Gonzalez Rogers in 2021 discovered that Apple had violated a competition law in California and ordered the company to allow developers more freedom to direct applications to other payment options.
Apple failed last year to persuade the United States Supreme Court to reduce the injunction.
Epic Games told court in March 2024 that Apple had “obviously” violated the court order, in particular by imposing new costs of 27% on application developers when Apple customers finish a purchase of application outside the App Store. Apple invoices developers of commission fees of 30% for purchases in the App Store.
Apple has also started to display messages warning customers from the potential danger of external links in order to dissuade payments without Apple, alleged epic games, calling the new Apple system “commercially unusable”.
Apple denied any reprehensible act.

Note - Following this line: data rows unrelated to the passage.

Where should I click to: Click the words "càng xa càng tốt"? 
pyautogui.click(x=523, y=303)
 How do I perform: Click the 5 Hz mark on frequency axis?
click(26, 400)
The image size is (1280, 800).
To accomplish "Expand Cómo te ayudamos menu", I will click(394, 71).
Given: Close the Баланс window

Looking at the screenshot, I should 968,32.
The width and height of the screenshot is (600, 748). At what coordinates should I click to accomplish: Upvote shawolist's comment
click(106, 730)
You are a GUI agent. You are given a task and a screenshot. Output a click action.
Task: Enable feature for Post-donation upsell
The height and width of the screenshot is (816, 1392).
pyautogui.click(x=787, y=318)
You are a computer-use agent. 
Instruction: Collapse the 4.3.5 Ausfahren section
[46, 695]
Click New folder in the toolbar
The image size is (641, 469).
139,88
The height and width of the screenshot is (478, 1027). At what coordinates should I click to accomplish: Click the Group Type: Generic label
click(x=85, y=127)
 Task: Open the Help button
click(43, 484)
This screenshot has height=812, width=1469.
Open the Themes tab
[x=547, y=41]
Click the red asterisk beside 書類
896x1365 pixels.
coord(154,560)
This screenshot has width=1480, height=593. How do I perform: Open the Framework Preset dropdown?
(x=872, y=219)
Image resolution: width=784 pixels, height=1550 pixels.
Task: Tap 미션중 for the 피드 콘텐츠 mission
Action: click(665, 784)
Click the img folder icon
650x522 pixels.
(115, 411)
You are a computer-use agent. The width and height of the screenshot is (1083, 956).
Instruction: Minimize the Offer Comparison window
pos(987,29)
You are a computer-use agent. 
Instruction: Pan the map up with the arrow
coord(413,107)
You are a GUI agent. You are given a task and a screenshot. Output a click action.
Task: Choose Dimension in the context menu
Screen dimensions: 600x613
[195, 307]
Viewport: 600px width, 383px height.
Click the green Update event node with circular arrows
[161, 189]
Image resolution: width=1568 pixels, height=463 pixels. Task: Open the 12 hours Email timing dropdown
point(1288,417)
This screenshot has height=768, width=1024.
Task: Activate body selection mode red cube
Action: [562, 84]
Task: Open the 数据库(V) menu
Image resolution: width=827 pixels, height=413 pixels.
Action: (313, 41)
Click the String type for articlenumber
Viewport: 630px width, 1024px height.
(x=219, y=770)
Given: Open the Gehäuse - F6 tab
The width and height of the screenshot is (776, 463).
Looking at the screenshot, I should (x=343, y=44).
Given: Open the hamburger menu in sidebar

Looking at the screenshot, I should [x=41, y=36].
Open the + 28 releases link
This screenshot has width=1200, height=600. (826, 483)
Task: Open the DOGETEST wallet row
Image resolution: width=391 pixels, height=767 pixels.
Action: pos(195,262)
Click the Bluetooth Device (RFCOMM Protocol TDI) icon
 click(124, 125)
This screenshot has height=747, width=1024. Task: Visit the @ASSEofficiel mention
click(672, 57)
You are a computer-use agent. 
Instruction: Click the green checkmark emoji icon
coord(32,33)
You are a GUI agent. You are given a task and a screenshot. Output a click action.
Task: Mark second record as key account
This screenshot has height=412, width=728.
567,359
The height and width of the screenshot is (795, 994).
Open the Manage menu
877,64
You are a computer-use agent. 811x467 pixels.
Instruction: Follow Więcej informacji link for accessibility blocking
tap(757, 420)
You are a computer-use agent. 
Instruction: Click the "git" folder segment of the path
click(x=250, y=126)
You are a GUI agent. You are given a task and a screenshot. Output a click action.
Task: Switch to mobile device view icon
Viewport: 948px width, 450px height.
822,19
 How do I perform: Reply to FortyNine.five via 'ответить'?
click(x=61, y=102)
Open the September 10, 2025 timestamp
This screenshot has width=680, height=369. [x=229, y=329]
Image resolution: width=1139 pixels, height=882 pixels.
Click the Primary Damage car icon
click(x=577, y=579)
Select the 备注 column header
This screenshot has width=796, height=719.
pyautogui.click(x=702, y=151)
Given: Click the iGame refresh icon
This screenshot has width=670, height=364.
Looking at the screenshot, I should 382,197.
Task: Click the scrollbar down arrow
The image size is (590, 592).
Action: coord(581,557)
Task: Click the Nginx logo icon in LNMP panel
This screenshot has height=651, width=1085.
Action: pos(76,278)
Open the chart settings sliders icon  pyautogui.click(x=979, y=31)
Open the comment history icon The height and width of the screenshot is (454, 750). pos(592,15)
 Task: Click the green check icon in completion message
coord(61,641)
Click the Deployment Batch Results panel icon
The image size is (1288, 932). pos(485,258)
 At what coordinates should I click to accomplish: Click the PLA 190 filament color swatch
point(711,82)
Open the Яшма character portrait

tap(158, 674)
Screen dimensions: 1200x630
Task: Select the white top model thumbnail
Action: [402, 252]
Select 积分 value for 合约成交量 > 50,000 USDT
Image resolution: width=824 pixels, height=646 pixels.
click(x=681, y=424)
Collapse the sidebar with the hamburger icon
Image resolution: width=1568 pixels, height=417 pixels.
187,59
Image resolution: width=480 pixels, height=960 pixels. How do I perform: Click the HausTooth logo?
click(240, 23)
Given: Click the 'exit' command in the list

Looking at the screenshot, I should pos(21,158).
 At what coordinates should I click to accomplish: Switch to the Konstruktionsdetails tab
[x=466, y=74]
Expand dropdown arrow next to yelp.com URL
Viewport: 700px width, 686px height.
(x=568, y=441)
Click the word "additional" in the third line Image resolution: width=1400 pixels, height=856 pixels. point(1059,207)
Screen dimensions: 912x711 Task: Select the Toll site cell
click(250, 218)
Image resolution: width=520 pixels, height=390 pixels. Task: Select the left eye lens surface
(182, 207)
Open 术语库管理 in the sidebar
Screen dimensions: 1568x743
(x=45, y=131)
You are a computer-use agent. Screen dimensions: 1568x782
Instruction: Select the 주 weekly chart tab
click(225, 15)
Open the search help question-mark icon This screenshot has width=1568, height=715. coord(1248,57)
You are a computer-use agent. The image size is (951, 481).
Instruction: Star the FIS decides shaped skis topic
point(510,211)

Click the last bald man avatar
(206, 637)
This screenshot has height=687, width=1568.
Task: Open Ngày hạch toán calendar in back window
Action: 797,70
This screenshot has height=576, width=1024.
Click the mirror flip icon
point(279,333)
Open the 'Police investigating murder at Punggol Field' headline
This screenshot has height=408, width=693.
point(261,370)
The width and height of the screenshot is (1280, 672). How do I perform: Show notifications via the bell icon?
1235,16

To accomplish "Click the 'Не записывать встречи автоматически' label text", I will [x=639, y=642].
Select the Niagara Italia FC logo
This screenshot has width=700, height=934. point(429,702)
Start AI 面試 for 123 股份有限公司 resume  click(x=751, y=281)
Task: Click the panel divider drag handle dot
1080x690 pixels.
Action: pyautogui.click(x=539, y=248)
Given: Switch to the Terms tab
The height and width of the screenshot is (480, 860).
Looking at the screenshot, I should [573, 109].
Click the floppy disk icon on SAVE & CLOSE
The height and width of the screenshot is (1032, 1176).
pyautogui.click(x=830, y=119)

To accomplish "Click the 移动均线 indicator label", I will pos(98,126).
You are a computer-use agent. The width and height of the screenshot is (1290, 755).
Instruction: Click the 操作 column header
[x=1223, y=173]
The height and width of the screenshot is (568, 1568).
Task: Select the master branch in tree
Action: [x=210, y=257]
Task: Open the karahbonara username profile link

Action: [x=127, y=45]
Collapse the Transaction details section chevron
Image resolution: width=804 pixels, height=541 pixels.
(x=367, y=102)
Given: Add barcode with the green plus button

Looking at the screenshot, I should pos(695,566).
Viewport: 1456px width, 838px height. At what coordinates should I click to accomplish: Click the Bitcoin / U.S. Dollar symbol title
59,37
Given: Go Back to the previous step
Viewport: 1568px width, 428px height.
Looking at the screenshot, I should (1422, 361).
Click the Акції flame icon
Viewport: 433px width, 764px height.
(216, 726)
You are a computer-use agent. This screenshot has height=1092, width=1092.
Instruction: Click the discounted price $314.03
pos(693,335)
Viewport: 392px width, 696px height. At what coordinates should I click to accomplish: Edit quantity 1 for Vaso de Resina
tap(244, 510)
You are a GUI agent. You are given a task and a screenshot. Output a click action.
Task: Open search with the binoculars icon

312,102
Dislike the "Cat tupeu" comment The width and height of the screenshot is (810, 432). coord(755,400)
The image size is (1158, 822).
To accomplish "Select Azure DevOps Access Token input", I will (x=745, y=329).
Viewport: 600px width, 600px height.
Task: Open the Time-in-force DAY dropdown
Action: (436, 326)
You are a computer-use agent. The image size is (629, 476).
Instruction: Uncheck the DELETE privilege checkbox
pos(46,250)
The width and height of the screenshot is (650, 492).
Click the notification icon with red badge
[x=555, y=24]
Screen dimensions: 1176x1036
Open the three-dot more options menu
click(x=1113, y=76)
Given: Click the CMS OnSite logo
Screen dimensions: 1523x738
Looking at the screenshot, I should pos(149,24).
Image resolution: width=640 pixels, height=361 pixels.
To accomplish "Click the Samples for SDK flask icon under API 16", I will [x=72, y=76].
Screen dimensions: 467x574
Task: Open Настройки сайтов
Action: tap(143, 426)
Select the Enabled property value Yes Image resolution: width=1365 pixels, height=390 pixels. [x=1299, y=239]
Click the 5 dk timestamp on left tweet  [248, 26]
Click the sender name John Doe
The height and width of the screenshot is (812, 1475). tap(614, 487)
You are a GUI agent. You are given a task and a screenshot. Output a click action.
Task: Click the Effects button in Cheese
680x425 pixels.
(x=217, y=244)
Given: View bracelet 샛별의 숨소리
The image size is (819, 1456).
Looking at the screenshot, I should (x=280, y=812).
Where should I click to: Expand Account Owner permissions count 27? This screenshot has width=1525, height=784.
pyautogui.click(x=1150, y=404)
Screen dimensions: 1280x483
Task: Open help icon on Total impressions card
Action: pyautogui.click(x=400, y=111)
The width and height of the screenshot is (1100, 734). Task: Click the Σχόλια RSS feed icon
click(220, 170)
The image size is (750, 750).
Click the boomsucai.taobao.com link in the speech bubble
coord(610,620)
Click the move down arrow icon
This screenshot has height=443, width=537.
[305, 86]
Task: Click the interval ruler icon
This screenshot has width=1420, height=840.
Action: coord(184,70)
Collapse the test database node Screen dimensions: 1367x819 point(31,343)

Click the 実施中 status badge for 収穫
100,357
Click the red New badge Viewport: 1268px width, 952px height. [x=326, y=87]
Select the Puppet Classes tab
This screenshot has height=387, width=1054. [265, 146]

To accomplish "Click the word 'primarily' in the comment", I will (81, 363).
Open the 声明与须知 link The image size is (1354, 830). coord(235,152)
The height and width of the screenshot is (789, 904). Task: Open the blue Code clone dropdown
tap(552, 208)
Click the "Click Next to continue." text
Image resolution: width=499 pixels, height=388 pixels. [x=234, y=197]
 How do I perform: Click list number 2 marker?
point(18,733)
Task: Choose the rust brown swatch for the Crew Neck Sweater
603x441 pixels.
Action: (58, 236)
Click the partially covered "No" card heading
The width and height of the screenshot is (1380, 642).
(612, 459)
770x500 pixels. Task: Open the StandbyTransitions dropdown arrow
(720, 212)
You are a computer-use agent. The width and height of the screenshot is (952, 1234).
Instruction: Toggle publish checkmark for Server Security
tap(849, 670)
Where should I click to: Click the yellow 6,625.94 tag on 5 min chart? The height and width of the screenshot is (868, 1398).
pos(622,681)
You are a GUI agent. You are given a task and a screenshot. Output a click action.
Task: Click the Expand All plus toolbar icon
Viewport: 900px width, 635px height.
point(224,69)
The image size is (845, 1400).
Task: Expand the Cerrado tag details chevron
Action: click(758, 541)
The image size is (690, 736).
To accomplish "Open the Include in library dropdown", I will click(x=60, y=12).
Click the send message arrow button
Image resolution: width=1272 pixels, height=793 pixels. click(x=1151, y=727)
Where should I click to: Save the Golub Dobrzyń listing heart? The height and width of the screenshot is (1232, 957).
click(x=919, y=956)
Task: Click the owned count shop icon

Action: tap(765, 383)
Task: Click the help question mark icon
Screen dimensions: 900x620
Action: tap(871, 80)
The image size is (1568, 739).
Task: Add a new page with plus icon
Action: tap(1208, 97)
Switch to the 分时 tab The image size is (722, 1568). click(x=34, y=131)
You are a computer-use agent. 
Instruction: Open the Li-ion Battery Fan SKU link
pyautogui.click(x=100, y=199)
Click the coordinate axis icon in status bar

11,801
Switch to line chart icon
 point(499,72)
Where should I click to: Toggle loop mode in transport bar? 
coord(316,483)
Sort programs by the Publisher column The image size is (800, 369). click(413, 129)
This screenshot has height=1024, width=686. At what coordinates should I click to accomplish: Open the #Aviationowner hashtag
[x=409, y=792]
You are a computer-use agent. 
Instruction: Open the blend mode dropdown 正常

The company in a legal file on March 7 told Gonzalez Rogers that it had undertaken “in -depth efforts” to comply with the injunction “while preserving the fundamental characteristics of the Apple’s commercial model and protecting consumers”.
Gonzalez Rogers suggested during a previous hearing that the modifications made by Apple in its app Store had no goal “other than to stifle the competition”.
In Wednesday’s decision, Gonzalez Rogers said that Apple was immediately forbidden to interfere with the developers’ ability to communicate with users, and the company should not collect its new commission on off -application purchases.
She said that Apple could not ask her to suspend her decision “given the repeated delays and the severity of the driving.” She did not take any opinions on the question of whether a criminal case should be opened.
“It will be up to the executive branch to decide whether Apple should be deprived of the fruits of its violation, in addition to any penalty aimed at detering future faults,” wrote the judge.